=== Begin Enclosure ===

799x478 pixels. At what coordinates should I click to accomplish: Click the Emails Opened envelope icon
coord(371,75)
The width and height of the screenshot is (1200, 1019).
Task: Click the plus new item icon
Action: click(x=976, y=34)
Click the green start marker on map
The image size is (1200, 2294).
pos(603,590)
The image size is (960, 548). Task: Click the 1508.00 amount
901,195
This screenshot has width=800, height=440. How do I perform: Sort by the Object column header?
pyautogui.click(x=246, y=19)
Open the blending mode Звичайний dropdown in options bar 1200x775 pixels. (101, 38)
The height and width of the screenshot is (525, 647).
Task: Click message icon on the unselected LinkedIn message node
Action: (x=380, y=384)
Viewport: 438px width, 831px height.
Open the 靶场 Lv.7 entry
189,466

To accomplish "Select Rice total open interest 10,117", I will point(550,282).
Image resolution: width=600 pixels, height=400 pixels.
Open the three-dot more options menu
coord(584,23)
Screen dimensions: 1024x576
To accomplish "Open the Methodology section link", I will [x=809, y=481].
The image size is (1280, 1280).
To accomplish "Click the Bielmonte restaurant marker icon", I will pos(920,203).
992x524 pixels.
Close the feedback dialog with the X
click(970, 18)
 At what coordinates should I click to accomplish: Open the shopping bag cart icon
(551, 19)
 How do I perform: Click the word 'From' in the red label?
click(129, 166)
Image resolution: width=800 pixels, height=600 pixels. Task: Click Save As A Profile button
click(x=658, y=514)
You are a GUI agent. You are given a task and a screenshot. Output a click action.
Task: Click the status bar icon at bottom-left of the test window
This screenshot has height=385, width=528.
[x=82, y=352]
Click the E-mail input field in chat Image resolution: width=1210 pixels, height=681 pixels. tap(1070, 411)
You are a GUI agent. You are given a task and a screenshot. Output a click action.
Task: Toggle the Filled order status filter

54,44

=== End Enclosure ===

> [Exercise brief]: Transcribe only the trailing portion of the entries above: the line that contains "Viewport: 438px width, 831px height." and each line after it.

> [Result of this exercise]:
Viewport: 438px width, 831px height.
Open the 靶场 Lv.7 entry
189,466

To accomplish "Select Rice total open interest 10,117", I will point(550,282).
Image resolution: width=600 pixels, height=400 pixels.
Open the three-dot more options menu
coord(584,23)
Screen dimensions: 1024x576
To accomplish "Open the Methodology section link", I will [x=809, y=481].
The image size is (1280, 1280).
To accomplish "Click the Bielmonte restaurant marker icon", I will pos(920,203).
992x524 pixels.
Close the feedback dialog with the X
click(970, 18)
 At what coordinates should I click to accomplish: Open the shopping bag cart icon
(551, 19)
 How do I perform: Click the word 'From' in the red label?
click(129, 166)
Image resolution: width=800 pixels, height=600 pixels. Task: Click Save As A Profile button
click(x=658, y=514)
You are a GUI agent. You are given a task and a screenshot. Output a click action.
Task: Click the status bar icon at bottom-left of the test window
This screenshot has height=385, width=528.
[x=82, y=352]
Click the E-mail input field in chat Image resolution: width=1210 pixels, height=681 pixels. tap(1070, 411)
You are a GUI agent. You are given a task and a screenshot. Output a click action.
Task: Toggle the Filled order status filter

54,44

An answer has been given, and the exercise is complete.